Provided material —
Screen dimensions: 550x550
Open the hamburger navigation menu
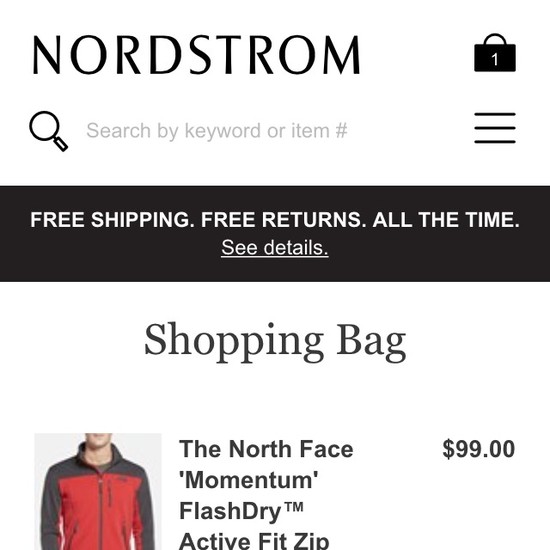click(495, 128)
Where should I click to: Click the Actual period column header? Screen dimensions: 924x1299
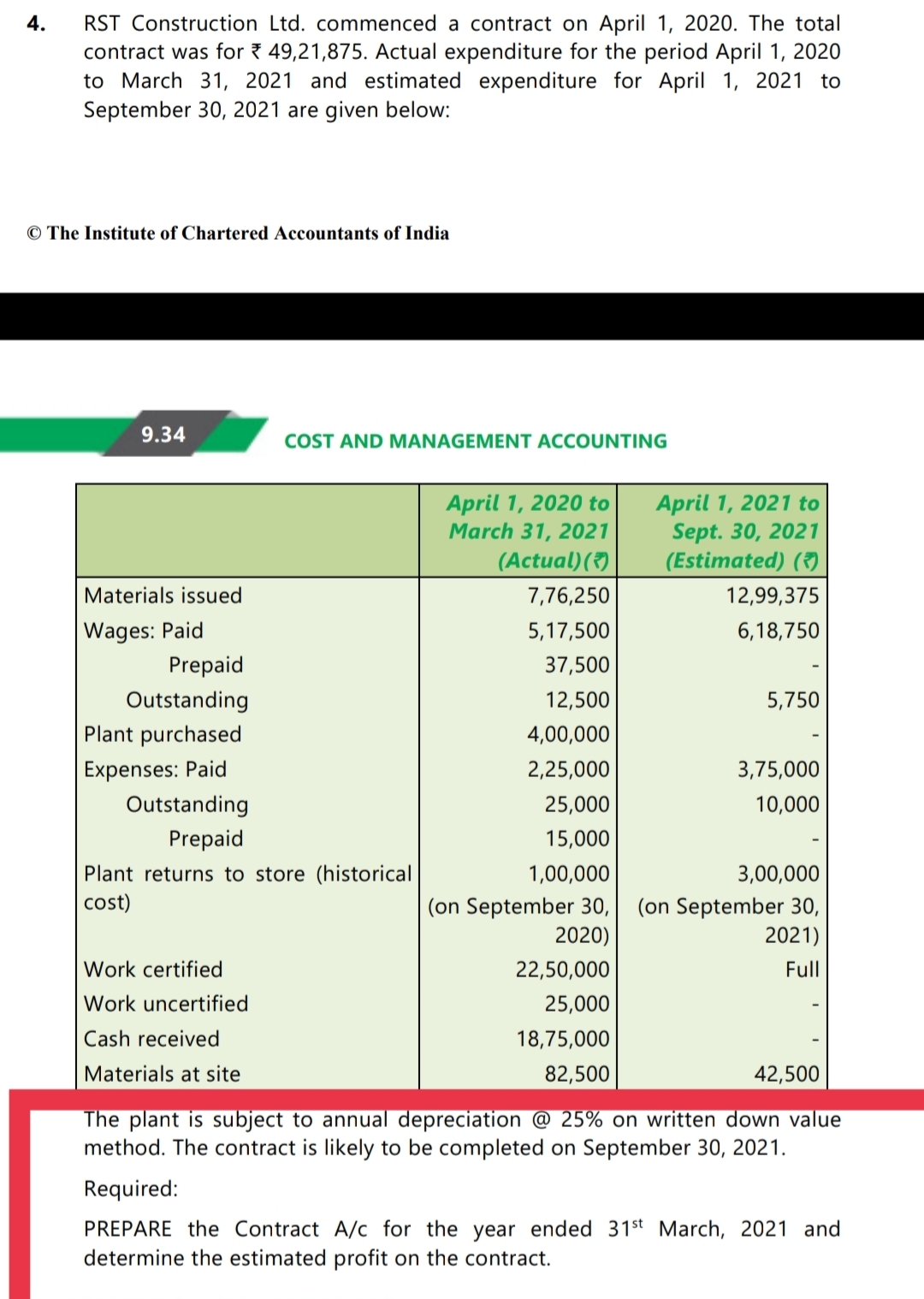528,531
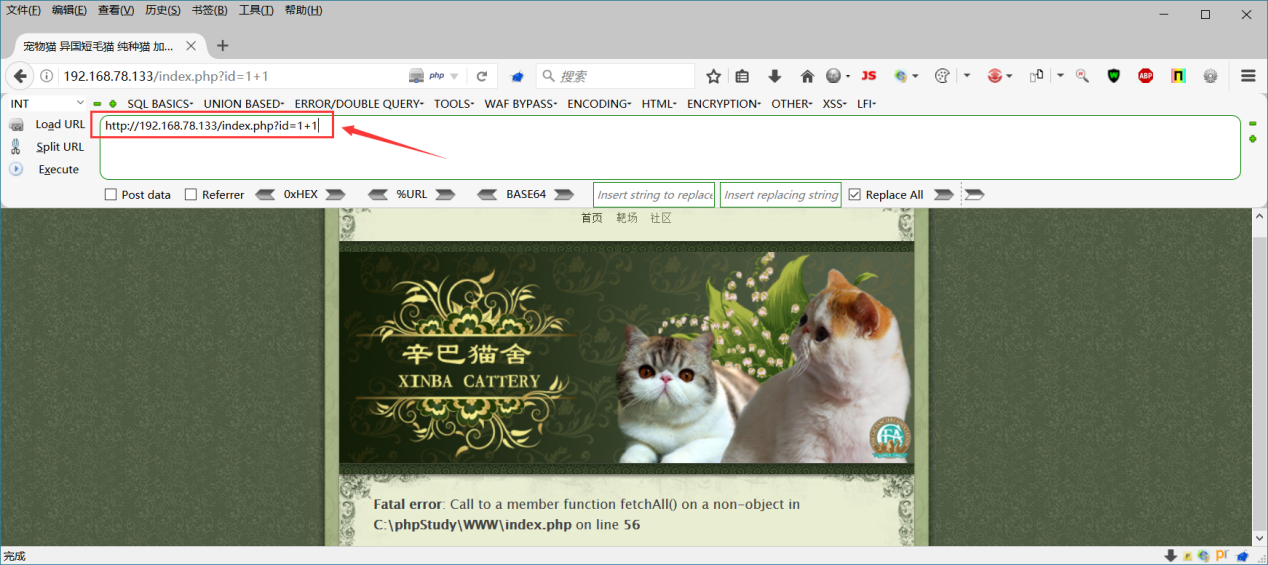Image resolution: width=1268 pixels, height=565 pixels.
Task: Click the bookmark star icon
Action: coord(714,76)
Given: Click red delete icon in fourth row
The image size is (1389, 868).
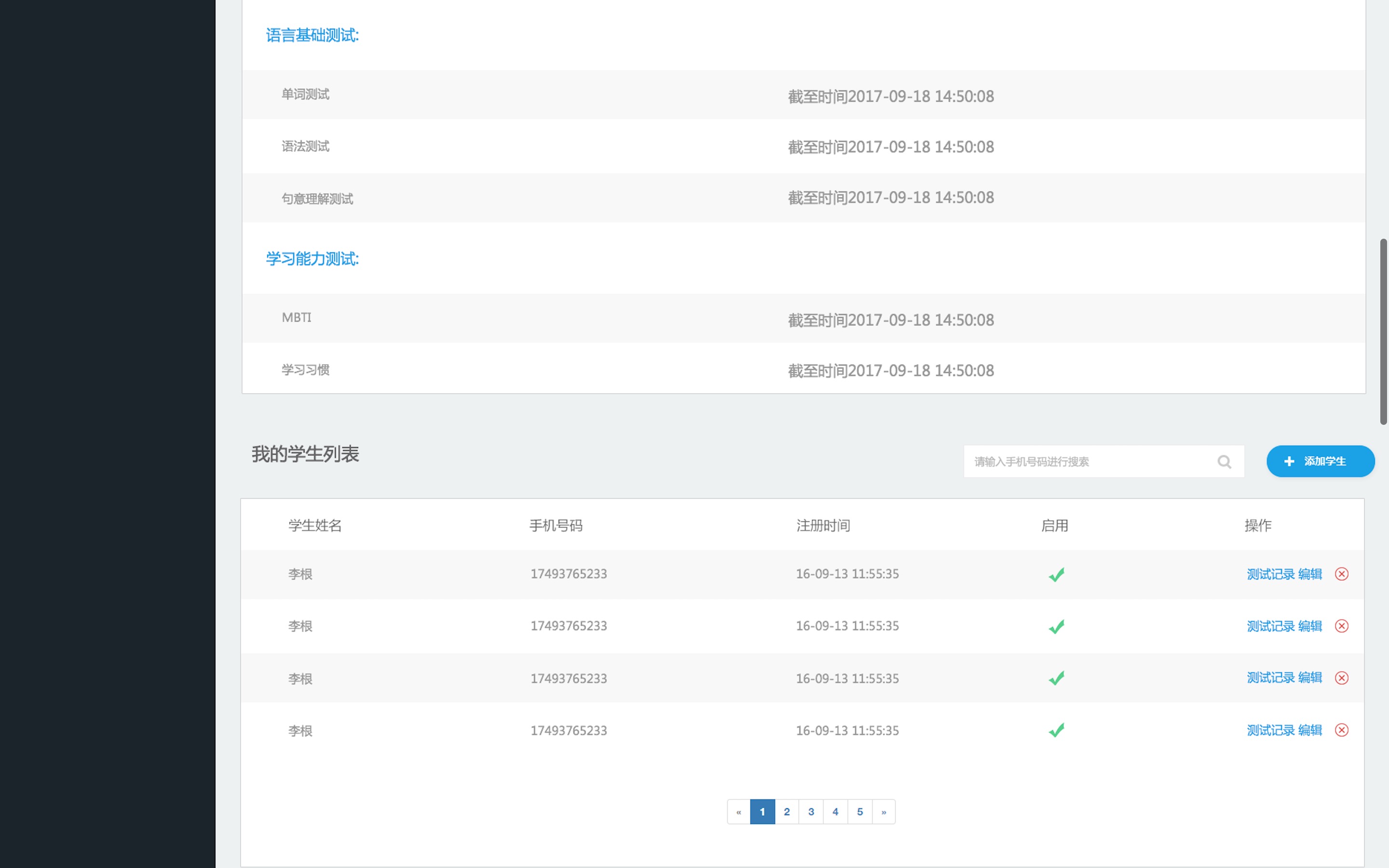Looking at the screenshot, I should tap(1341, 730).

Requirement —
Change "Screen dimensions" to "Display size" everywhere in the records above and give them again with nothing else altered. Leave out the pictures.

Reply —
Display size: 550x550
Open the hamburger navigation menu
click(495, 128)
Where should I click to: Click the Actual period column header? Display size: 924x1299
528,531
Image resolution: width=1268 pixels, height=565 pixels.
Task: Click the bookmark star icon
Action: coord(714,76)
Given: Click red delete icon in fourth row
The image size is (1389, 868).
Looking at the screenshot, I should tap(1341, 730).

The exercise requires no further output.